Burn-in (“screening”) testing (BIT) is aimed at the detection and elimination of infant mortality failures. BIT could be viewed as a special type of manufacturing FOAT (MFOAT). It is needed to stabilize the performance of the device in use. The rationale behind the BIT is based on a concept that mass production of electronic devices generates two categories of products that passed the formal QT: 1) robust (“strong”) components that are not expected to fail in the field, and 2) relatively unreliable (“weak”) components (“freaks”) that, if shipped to the customer, will most likely fail in the field.
BIT is supposed to stimulate failures in defective devices by accelerating the stresses that will most definitely cause these devices to fail. BIT is not supposed to appreciably damage good, “healthy” items. The bathtub curve of a device that underwent BIT is expected to consist of the steady state and wear-out portions only. BIT can be based on high temperatures, thermal cycling, voltage, current density, high humidity, etc. BIT is performed by the manufacturer or by an independent test house. Clearly, for products that will be shipped out to the customer, BIT is a nondestructive test.
BIT is expensive, and therefore, its application must be thoroughly designed and monitored. BIT is mandatory on most high-reliability procurement contracts, such as defense, space, and telecommunication systems; i.e., Class II and III products. Today, BIT is often used for Class I products as well. For military applications, BIT can last as long as a week (168 hr.). For commercial applications, BITs typically do not last longer than two days (48 hr.).
Optimum BIT conditions can be established by assessing the main expected failure modes and their activation energies, and from analysis of the failure statistics during previous BIT. Special investigations are usually required to ensure cost-effective BIT of smaller quantities is acceptable.
A cost-effective simplification can be achieved if BIT is applied to the complete equipment (assembly or subassembly) rather than to an individual component, unless it is a large system fabricated of several separately testable assemblies. Although there is a possibility some defects might escape the BIT, it is more likely that BIT will introduce some damage to the “healthy” product or might “consume” a certain portion of its useful service life: BIT might not only “fight” the infant mortality, but also accelerate the very degradation process that takes place in the actual operation conditions. Some BIT (e.g., high electric fields for dielectric breakdown screening, mechanical stresses below the fatigue limit) is harmless to the materials and structures under test, and does not lead to an appreciable “field life loss.” Others, although not triggering new failure mechanisms, might consume some small portions of the device lifetime. In lasers, the “steady-state” portion of the bathtub diagram is, in effect, not a horizontal, but a slowly rising curve, and wear-out failures occupy a significant portion of the diagram.
FOAT cannot do without simple and meaningful predictive models.5,6 It is on the basis of such models that one decides which parameter should be accelerated, how to process the experimental data and, most important, how to bridge the gap between what one “sees” as a result of the AT and what they will possibly “get” in the actual operation conditions.
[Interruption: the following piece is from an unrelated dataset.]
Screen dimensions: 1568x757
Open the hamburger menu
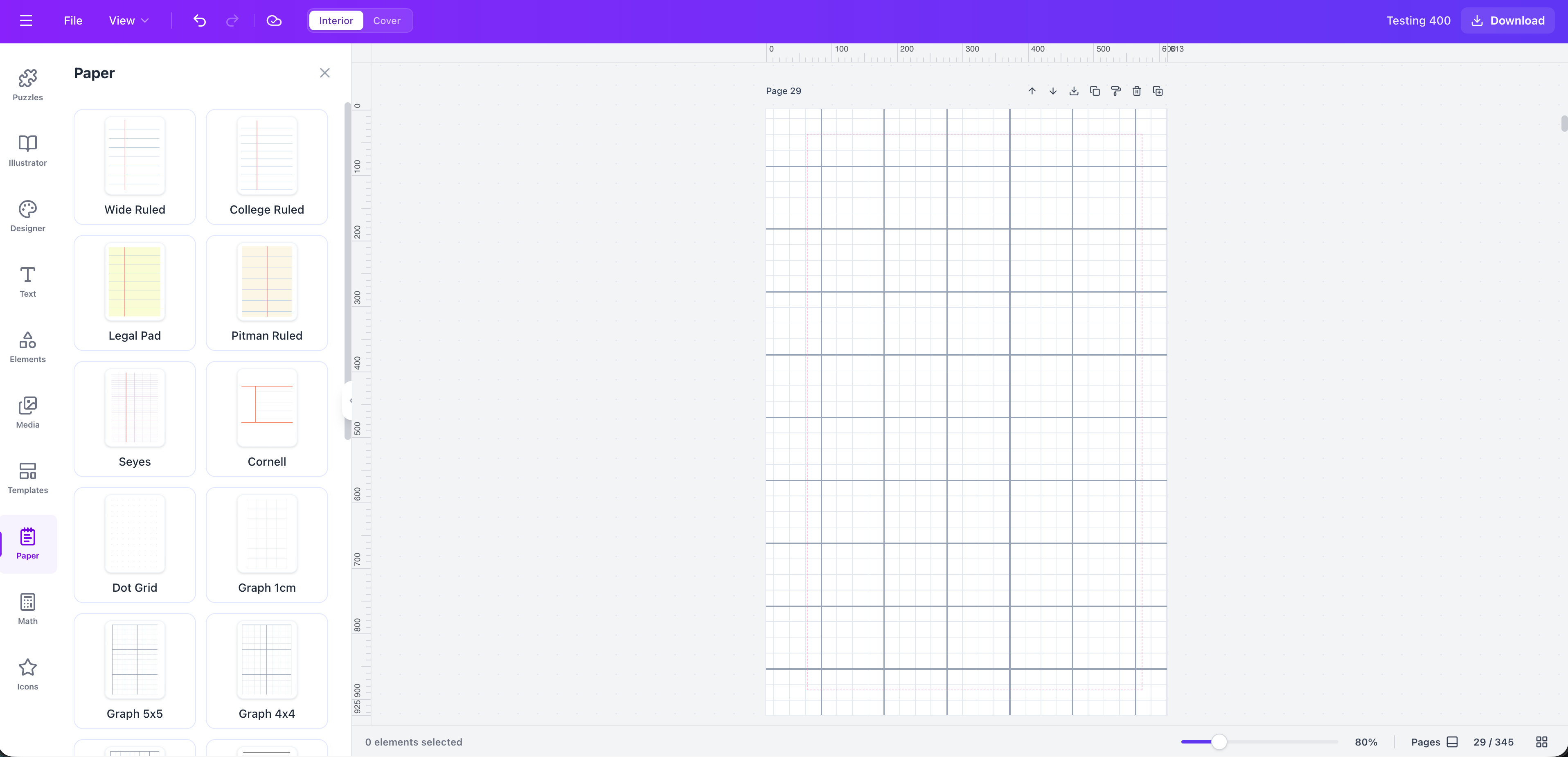(x=26, y=20)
By considering the fundamental physics that might constrain the final design, PM can result in significant savings of time and expense and shed light on the physics of failure. PM can be very helpful also to predict reliability at conditions other than the FOAT. Modeling can be helpful in optimizing the performance and lifetime of the device, as well as coming up with the best compromise between reliability, cost-effectiveness and time-to-market.
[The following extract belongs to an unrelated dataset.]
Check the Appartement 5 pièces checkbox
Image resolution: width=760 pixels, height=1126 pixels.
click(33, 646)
A good FOAT PM does not need to reflect all the possible situations, but should be simple, should clearly indicate what affects what in the given phenomenon or structure, and should be suitable for new applications, new environmental conditions and technology developments, as well as for the accumulation, on its basis, of reliability statistics.
FOAT PMs take inputs from various theoretical analyses, test data, field data, customer and QT spec requirements, state-of-the-art in the given field, consequences of failure for the given failure mode, etc. Before one decides on a particular FOAT PM, they should anticipate the predominant failure mechanism, and then apply the appropriate model. The most widespread PMs identify the MTTF in steady-state-conditions. If one assumes a certain probability density function for the particular failure mechanism, then, for a two-parametric distribution (like the normal or Weibull one), they could construct this function based on the determined MTTF and the measured standard deviation (STD). For single-parametric probability density distribution functions (like an exponential or Rayleigh’s ones), the knowledge of the MTTF is sufficient to determine the failure rate and the probability of failure for the given time in operation.
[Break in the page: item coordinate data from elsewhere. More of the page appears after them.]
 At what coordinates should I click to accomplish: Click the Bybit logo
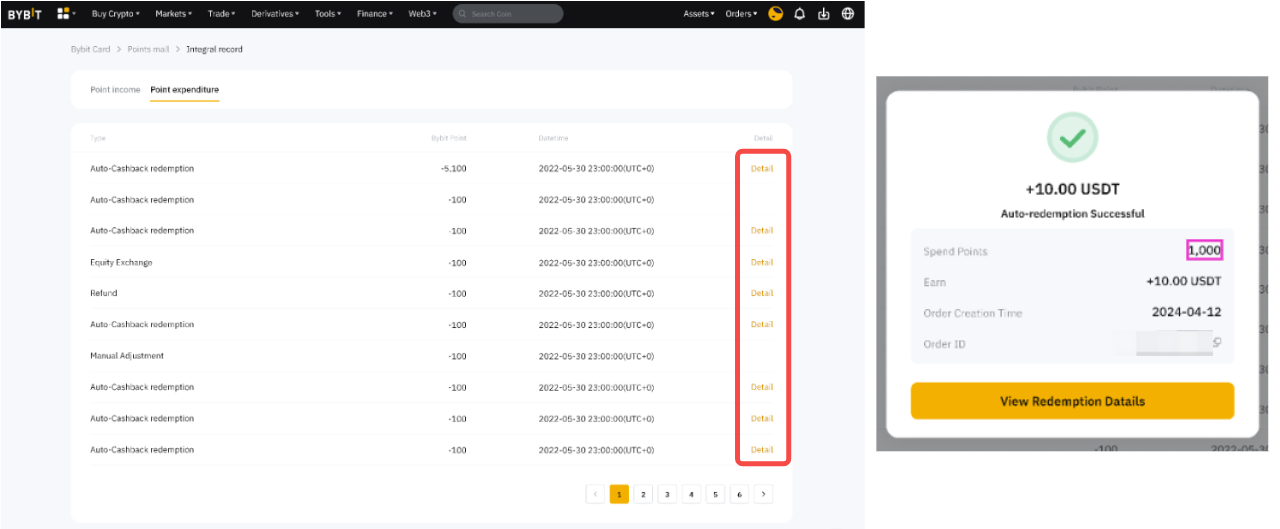[25, 14]
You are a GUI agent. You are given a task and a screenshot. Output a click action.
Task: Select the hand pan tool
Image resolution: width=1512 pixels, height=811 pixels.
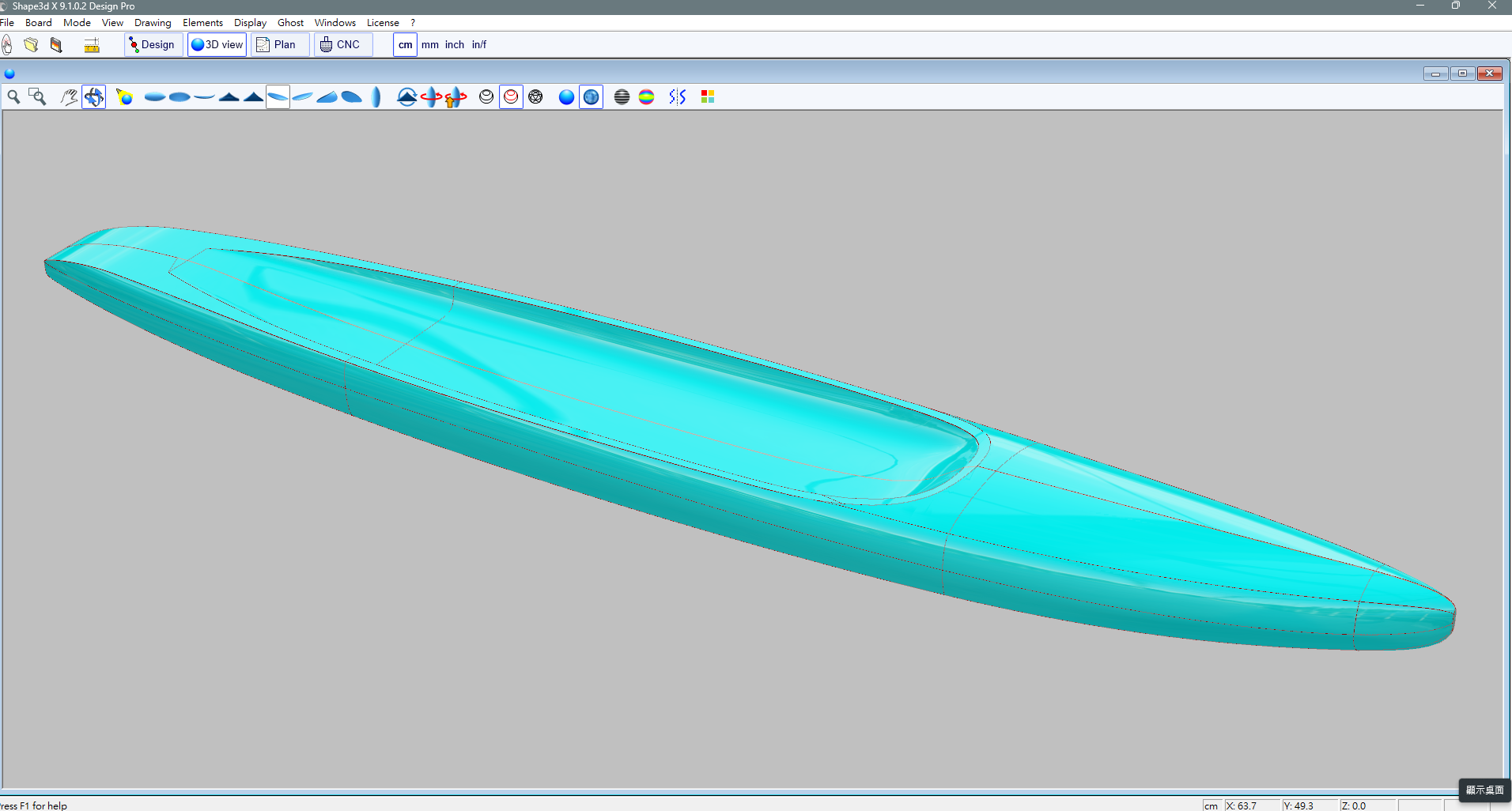click(x=70, y=96)
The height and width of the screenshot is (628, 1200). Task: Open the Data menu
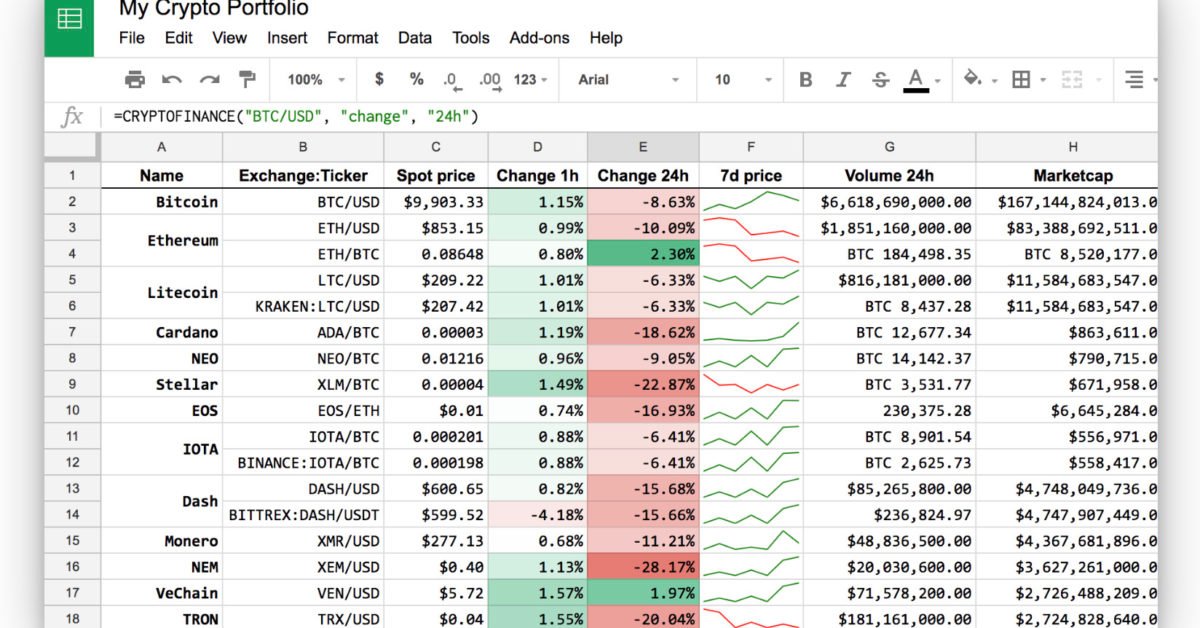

The most widespread FOAT PMs are power law (used when the physics of failure is unclear); Boltzmann-Arrhenius equation (used when there is a belief that the elevated temperature is the major cause of failure); Coffin-Manson equation (inverse power law; used particularly when there is a need to evaluate the low cycle fatigue lifetime); crack growth equations (used to assess the fracture toughness of brittle materials); Bueche-Zhurkov and Eyring equations (used to assess the MTTF when both the high temperature and stress are viewed as the major causes of failure); Peck equation (used to consider the role of the combined action of the elevated temperature and relative humidity); Black equation (used to consider the roles of the elevated temperature and current density); Miner-Palmgren rule (used to consider the role of fatigue when the yield stress is not exceeded); creep rate equations; weakest link model (used to evaluate the MTTF in extremely brittle materials with defects), and stress-strength interference model, which is, perhaps, the most flexible and well substantiated model.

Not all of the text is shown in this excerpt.